**WORK INSTRUCTIONS:** Please output every entry below precisely as written.

====== DATA EXCERPTS

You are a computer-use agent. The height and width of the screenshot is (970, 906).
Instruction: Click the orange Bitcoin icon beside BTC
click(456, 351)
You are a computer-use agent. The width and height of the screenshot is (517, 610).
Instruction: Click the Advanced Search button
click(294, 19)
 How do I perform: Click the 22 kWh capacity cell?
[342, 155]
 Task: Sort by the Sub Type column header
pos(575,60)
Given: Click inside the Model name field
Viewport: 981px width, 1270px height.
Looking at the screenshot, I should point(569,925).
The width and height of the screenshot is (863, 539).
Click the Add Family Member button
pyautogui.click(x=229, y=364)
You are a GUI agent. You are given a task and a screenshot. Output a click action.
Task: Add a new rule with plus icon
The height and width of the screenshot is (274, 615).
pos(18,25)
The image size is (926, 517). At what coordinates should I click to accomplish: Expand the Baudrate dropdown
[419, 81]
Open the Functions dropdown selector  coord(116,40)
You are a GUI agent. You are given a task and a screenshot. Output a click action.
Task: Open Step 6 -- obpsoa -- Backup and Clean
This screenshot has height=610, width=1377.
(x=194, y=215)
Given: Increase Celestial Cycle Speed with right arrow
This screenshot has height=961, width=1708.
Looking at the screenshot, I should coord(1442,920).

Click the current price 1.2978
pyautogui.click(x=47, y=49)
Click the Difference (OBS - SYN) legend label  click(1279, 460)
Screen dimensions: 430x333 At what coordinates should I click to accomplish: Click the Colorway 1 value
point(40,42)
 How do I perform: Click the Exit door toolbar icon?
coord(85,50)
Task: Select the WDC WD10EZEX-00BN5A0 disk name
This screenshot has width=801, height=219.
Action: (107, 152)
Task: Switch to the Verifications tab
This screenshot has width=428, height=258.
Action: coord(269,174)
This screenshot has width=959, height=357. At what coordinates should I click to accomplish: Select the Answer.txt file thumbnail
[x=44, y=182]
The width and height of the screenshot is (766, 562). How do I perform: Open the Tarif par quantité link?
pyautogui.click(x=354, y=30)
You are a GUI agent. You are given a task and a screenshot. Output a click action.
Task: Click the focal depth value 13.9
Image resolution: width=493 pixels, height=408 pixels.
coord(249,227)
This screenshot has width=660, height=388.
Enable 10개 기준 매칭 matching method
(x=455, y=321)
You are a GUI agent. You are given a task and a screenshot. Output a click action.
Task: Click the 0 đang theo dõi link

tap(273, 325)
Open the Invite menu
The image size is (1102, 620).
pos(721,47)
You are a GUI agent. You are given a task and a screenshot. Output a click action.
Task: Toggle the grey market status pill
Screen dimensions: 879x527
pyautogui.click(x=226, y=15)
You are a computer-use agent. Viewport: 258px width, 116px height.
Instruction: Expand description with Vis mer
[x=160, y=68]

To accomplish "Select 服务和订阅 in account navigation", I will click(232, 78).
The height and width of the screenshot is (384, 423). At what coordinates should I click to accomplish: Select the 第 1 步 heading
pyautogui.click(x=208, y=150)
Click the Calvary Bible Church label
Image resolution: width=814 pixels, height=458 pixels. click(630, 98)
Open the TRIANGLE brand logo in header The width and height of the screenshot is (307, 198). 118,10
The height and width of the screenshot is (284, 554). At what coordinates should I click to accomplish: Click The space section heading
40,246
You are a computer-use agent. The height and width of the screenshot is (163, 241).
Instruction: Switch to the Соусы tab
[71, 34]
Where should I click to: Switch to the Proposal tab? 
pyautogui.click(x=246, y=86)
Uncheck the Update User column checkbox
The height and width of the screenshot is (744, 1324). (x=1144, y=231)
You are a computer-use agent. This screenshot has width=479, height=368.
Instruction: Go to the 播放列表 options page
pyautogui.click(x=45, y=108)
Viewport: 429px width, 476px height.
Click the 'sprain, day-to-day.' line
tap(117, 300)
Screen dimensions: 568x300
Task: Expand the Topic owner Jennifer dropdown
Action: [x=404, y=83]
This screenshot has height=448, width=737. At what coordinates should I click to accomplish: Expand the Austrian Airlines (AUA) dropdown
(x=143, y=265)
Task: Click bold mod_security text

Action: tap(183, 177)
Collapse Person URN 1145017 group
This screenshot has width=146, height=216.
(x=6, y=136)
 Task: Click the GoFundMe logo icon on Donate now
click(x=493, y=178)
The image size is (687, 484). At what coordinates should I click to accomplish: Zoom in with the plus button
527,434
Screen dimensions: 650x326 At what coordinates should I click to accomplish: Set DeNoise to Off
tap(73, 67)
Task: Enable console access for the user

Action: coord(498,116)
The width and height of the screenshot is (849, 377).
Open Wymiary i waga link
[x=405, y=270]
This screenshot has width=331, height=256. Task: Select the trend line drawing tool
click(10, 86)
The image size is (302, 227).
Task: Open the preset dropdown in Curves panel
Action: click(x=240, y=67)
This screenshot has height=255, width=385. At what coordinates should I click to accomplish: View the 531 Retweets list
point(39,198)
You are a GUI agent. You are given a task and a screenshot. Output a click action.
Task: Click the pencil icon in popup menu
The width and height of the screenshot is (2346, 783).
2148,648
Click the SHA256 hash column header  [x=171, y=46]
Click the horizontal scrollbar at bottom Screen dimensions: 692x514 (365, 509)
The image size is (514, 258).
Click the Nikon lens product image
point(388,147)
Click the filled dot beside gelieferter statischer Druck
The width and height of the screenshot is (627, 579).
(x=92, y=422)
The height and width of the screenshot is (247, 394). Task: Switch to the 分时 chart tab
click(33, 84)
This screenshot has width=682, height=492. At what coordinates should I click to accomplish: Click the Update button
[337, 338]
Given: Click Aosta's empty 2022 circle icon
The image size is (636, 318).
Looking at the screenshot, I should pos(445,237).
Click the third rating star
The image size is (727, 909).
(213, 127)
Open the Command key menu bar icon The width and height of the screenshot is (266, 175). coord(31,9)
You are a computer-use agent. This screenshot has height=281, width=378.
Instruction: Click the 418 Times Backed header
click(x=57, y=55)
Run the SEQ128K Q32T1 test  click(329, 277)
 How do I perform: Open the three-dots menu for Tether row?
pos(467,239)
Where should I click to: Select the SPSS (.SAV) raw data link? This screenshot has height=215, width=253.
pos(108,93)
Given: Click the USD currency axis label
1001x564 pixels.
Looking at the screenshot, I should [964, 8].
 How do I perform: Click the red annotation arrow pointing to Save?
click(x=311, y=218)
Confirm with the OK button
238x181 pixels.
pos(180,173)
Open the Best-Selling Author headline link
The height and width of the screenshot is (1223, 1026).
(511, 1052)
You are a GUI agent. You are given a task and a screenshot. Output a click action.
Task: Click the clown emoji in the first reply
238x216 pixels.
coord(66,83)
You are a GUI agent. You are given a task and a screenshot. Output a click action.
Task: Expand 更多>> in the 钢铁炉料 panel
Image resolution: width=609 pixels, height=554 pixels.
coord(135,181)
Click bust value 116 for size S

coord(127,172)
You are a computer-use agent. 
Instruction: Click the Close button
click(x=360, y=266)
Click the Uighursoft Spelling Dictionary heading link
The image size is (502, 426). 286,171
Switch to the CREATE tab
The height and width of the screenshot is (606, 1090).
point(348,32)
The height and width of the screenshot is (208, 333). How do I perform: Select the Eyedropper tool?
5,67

============

**SOLUTION TO THIS EXERCISE:**
You are a computer-use agent. The height and width of the screenshot is (970, 906).
Instruction: Click the orange Bitcoin icon beside BTC
click(456, 351)
You are a computer-use agent. The width and height of the screenshot is (517, 610).
Instruction: Click the Advanced Search button
click(294, 19)
 How do I perform: Click the 22 kWh capacity cell?
[342, 155]
 Task: Sort by the Sub Type column header
pos(575,60)
Given: Click inside the Model name field
Viewport: 981px width, 1270px height.
Looking at the screenshot, I should point(569,925).
The width and height of the screenshot is (863, 539).
Click the Add Family Member button
pyautogui.click(x=229, y=364)
You are a GUI agent. You are given a task and a screenshot. Output a click action.
Task: Add a new rule with plus icon
The height and width of the screenshot is (274, 615).
pos(18,25)
The image size is (926, 517). At what coordinates should I click to accomplish: Expand the Baudrate dropdown
[419, 81]
Open the Functions dropdown selector  coord(116,40)
You are a GUI agent. You are given a task and a screenshot. Output a click action.
Task: Open Step 6 -- obpsoa -- Backup and Clean
This screenshot has height=610, width=1377.
(x=194, y=215)
Given: Increase Celestial Cycle Speed with right arrow
This screenshot has height=961, width=1708.
Looking at the screenshot, I should coord(1442,920).

Click the current price 1.2978
pyautogui.click(x=47, y=49)
Click the Difference (OBS - SYN) legend label  click(1279, 460)
Screen dimensions: 430x333 At what coordinates should I click to accomplish: Click the Colorway 1 value
point(40,42)
 How do I perform: Click the Exit door toolbar icon?
coord(85,50)
Task: Select the WDC WD10EZEX-00BN5A0 disk name
This screenshot has width=801, height=219.
Action: (107, 152)
Task: Switch to the Verifications tab
This screenshot has width=428, height=258.
Action: coord(269,174)
This screenshot has width=959, height=357. At what coordinates should I click to accomplish: Select the Answer.txt file thumbnail
[x=44, y=182]
The width and height of the screenshot is (766, 562). How do I perform: Open the Tarif par quantité link?
pyautogui.click(x=354, y=30)
You are a GUI agent. You are given a task and a screenshot. Output a click action.
Task: Click the focal depth value 13.9
Image resolution: width=493 pixels, height=408 pixels.
coord(249,227)
This screenshot has width=660, height=388.
Enable 10개 기준 매칭 matching method
(x=455, y=321)
You are a GUI agent. You are given a task and a screenshot. Output a click action.
Task: Click the 0 đang theo dõi link

tap(273, 325)
Open the Invite menu
The image size is (1102, 620).
pos(721,47)
You are a GUI agent. You are given a task and a screenshot. Output a click action.
Task: Toggle the grey market status pill
Screen dimensions: 879x527
pyautogui.click(x=226, y=15)
You are a computer-use agent. Viewport: 258px width, 116px height.
Instruction: Expand description with Vis mer
[x=160, y=68]

To accomplish "Select 服务和订阅 in account navigation", I will click(232, 78).
The height and width of the screenshot is (384, 423). At what coordinates should I click to accomplish: Select the 第 1 步 heading
pyautogui.click(x=208, y=150)
Click the Calvary Bible Church label
Image resolution: width=814 pixels, height=458 pixels. click(630, 98)
Open the TRIANGLE brand logo in header The width and height of the screenshot is (307, 198). 118,10
The height and width of the screenshot is (284, 554). At what coordinates should I click to accomplish: Click The space section heading
40,246
You are a computer-use agent. The height and width of the screenshot is (163, 241).
Instruction: Switch to the Соусы tab
[71, 34]
Where should I click to: Switch to the Proposal tab? 
pyautogui.click(x=246, y=86)
Uncheck the Update User column checkbox
The height and width of the screenshot is (744, 1324). (x=1144, y=231)
You are a computer-use agent. This screenshot has width=479, height=368.
Instruction: Go to the 播放列表 options page
pyautogui.click(x=45, y=108)
Viewport: 429px width, 476px height.
Click the 'sprain, day-to-day.' line
tap(117, 300)
Screen dimensions: 568x300
Task: Expand the Topic owner Jennifer dropdown
Action: [x=404, y=83]
This screenshot has height=448, width=737. At what coordinates should I click to accomplish: Expand the Austrian Airlines (AUA) dropdown
(x=143, y=265)
Task: Click bold mod_security text

Action: tap(183, 177)
Collapse Person URN 1145017 group
This screenshot has width=146, height=216.
(x=6, y=136)
 Task: Click the GoFundMe logo icon on Donate now
click(x=493, y=178)
The image size is (687, 484). At what coordinates should I click to accomplish: Zoom in with the plus button
527,434
Screen dimensions: 650x326 At what coordinates should I click to accomplish: Set DeNoise to Off
tap(73, 67)
Task: Enable console access for the user

Action: coord(498,116)
The width and height of the screenshot is (849, 377).
Open Wymiary i waga link
[x=405, y=270]
This screenshot has width=331, height=256. Task: Select the trend line drawing tool
click(10, 86)
The image size is (302, 227).
Task: Open the preset dropdown in Curves panel
Action: click(x=240, y=67)
This screenshot has height=255, width=385. At what coordinates should I click to accomplish: View the 531 Retweets list
point(39,198)
You are a GUI agent. You are given a task and a screenshot. Output a click action.
Task: Click the pencil icon in popup menu
The width and height of the screenshot is (2346, 783).
2148,648
Click the SHA256 hash column header  [x=171, y=46]
Click the horizontal scrollbar at bottom Screen dimensions: 692x514 (365, 509)
The image size is (514, 258).
Click the Nikon lens product image
point(388,147)
Click the filled dot beside gelieferter statischer Druck
The width and height of the screenshot is (627, 579).
(x=92, y=422)
The height and width of the screenshot is (247, 394). Task: Switch to the 分时 chart tab
click(33, 84)
This screenshot has width=682, height=492. At what coordinates should I click to accomplish: Click the Update button
[337, 338]
Given: Click Aosta's empty 2022 circle icon
The image size is (636, 318).
Looking at the screenshot, I should pos(445,237).
Click the third rating star
The image size is (727, 909).
(213, 127)
Open the Command key menu bar icon The width and height of the screenshot is (266, 175). coord(31,9)
You are a computer-use agent. This screenshot has height=281, width=378.
Instruction: Click the 418 Times Backed header
click(x=57, y=55)
Run the SEQ128K Q32T1 test  click(329, 277)
 How do I perform: Open the three-dots menu for Tether row?
pos(467,239)
Where should I click to: Select the SPSS (.SAV) raw data link? This screenshot has height=215, width=253.
pos(108,93)
Given: Click the USD currency axis label
1001x564 pixels.
Looking at the screenshot, I should [964, 8].
 How do I perform: Click the red annotation arrow pointing to Save?
click(x=311, y=218)
Confirm with the OK button
238x181 pixels.
pos(180,173)
Open the Best-Selling Author headline link
The height and width of the screenshot is (1223, 1026).
(511, 1052)
You are a GUI agent. You are given a task and a screenshot. Output a click action.
Task: Click the clown emoji in the first reply
238x216 pixels.
coord(66,83)
You are a GUI agent. You are given a task and a screenshot. Output a click action.
Task: Expand 更多>> in the 钢铁炉料 panel
Image resolution: width=609 pixels, height=554 pixels.
coord(135,181)
Click bust value 116 for size S

coord(127,172)
You are a computer-use agent. 
Instruction: Click the Close button
click(x=360, y=266)
Click the Uighursoft Spelling Dictionary heading link
The image size is (502, 426). 286,171
Switch to the CREATE tab
The height and width of the screenshot is (606, 1090).
point(348,32)
The height and width of the screenshot is (208, 333). How do I perform: Select the Eyedropper tool?
5,67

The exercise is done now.